Goats galore - Acclaimed radio host raises prize-winning goats in rural Shell Rock

Pat Blank visits with her goats. “[Raising goats] teaches responsibility. … The kids … understand the goats won’t be fed unless you feed them. They won’t be warm unless you make sure the barn has a hay or straw bed. They need water every day…” Blank said. “If it’s cold you need to make sure the bucket isn’t frozen. You have to take these steps to make sure things are as they need to be. They depend on you.” (Bethany Carson photo)

No kidding: February is coming, and with it, kidding season—the busiest time of year for goat farmers.

     Pat Blank of rural Shell Rock, award-winning host of Iowa Public Radio’s All Things Considered, has her work cut out presenting a mix of the day’s news, analysis, commentary and coverage of art and sports on the radio. But the day’s work doesn’t start when she walks into the studio—or even when she walks into the classroom where she teaches newswriting as an adjunct instructor at UNI. She’s also a goat farmer. Her day starts in the barn at the Black Eagle Ranch where she raises Nigerian Dwarf Goats.

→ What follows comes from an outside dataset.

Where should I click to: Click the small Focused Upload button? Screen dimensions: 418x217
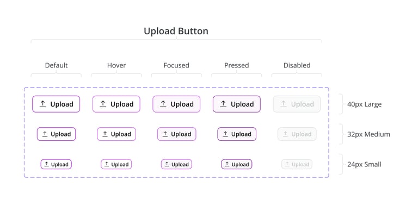(176, 164)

     As a registered breeder with the Iowa Diary Goat Association, she sells a majority of her goats for 4-H projects. She also participates in the Iowa Dairy Goat Association’s Share-a-Kid program, where producers donate a doeling to 4-H or FFA youth otherwise unable to afford a registered animal.

            Colorful Nigerian Dwarfs are the smallest of dairy goats.